The Dumpster Project
The Dumpster Project, as we call it, short for ‘The Dumpster Shed Project for the Office of the Mayor of New York City’, showcases the flexibility of the Incubator as a design consultancy. Deb Johnson has mobilized a dexterous team of Pratt alumni and students for this exciting initiative. The goal of the project is to create functional and affordable housing for small to medium dumpsters and to streamline the process of obtaining a permit to store dumpsters on the city’s sidewalks.

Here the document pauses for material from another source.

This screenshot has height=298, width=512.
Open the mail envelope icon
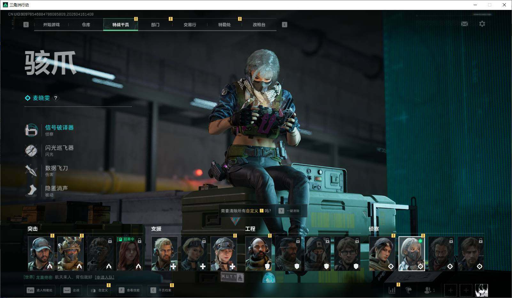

Shops, restaurants, manufacturers and retail stores alike need dumpsters to store their garbage. In most areas of the 5 boroughs, dumpsters are not allowed on the sidewalk, forcing businesses to either store their dumpsters inside, risking unhealthy and possibly dangerous conditions, or else leave the dumpster on the sidewalk resulting in a fine from the city. As inside storage is not an option for some businesses, and as the current process of obtaining a permit for a shed is expensive and can take over a year, recurring fines are an unfortunate reality. So much so that some are taking their businesses to other cities.
Mark Forbes, representing the office of Mayor Michael Bloomberg, as part of the Mayor’s Industrial Policy to encourage New York City’s small business base, approached the Incubator with this considerable proposition. Seeing the project as an opportunity to help local businesses, while at the same time transforming and obsolete system through design, the Incubator eagerly accepted.
To start, the team decided to focus on the area of North Williamsburg in Brooklyn. A project organization was formed with Lilian Shieh, a Pratt Alumni, as research director. A twelve-person team split up, investigating legal issues, surveying neighborhoods block by block, on bikes or on foot, taking photos, digging into garbage, and conducting numerous interviews, with waste carters, small businesses and residents. This phase lasted 8 weeks and resulted in a healthy understanding of needs and criteria.
Based on this research, the design phase kicked off and is currently moving towards its completion. Pratt alumni and professor Jose Alcala leads the design process. The team will build life size sheds on Pratt campus and thoroughly test them, in order to come up with the best solution, resolving all the issues that were identified in the first phase.